A lot of the time, Rambles and Reviews are barely distinguishable if I am talking about a piece of media. However, when I am fixating on little things a bit too much, rather than broader, more general aspects, I feel it is more appropriate to group it as a Ramble, rather than a Review. I did not bother explaining the core mechanics or crux of Pokemon in detail, and mostly focused on a handful of things that I took particular interest in. A Review would be more general and comprehensive than a Ramble. Why did I brand Persona 5X a review? Because it was a game hot off the presses and I felt that I covered everything in a review-sized review styled package. In short, I label my work per my subjective feelings towards the work. A review of a Pokemon game analyzing the balance or every gym battle and the lead up is a bit too specific and granular for it to be a review IMO.
Also, it is sounding like Natalie is not going to England in October, and work should be lite during the off-season, so more time for PLZA-ing~!
Oh yeah, I remember the webcomic Pokemon-X! Wow, that was a long time ago. Though I’d say that VG Cats / Super Effective has stuck with me more over the years.
I also loved VG Cats as a tween/teenager, but I found Pokemon-X more compelling due to the ongoing narrative. Super Effective was funny, but its humor was more overt than Pokemon-X, with ever page designed around a specific gag.

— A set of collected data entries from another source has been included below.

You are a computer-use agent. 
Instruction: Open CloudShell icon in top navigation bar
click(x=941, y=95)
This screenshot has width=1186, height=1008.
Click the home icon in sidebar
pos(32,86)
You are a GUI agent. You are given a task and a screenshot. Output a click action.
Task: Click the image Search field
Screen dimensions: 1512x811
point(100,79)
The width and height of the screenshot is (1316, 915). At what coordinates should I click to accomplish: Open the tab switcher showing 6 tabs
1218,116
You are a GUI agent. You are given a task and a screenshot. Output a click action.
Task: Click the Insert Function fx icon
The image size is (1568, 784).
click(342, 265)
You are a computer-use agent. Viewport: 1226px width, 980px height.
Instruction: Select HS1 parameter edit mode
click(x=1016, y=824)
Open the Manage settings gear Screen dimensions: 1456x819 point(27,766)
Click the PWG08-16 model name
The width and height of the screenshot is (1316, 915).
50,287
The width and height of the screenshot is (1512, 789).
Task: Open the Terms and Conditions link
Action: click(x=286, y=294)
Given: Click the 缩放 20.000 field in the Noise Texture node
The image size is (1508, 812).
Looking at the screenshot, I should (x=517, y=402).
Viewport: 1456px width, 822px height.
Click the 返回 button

Also, I really appreciated the effort Recon Dye put into his effects work and sprite edits, especially early on when he made sprites for specific Pokemon, as the Mystery Dungeon games didn’t exist yet. The site’s date system broke a while back, but it has been something like 2 or 3 years since the last update.
when I was playing through Alpha Sapphire in March 2023 I was faced by the problem of the Dawn Stone being locked behind VICTORY ROAD when I wanted to use Gallade, and the only other method of obtaining it being the random minigame that gave out evo stones. I got so frustrated on it I just got one of my friends to just grab the stone from an early route in Pokemon X and trade it to me before the 3DS wifi connectivity got turned off.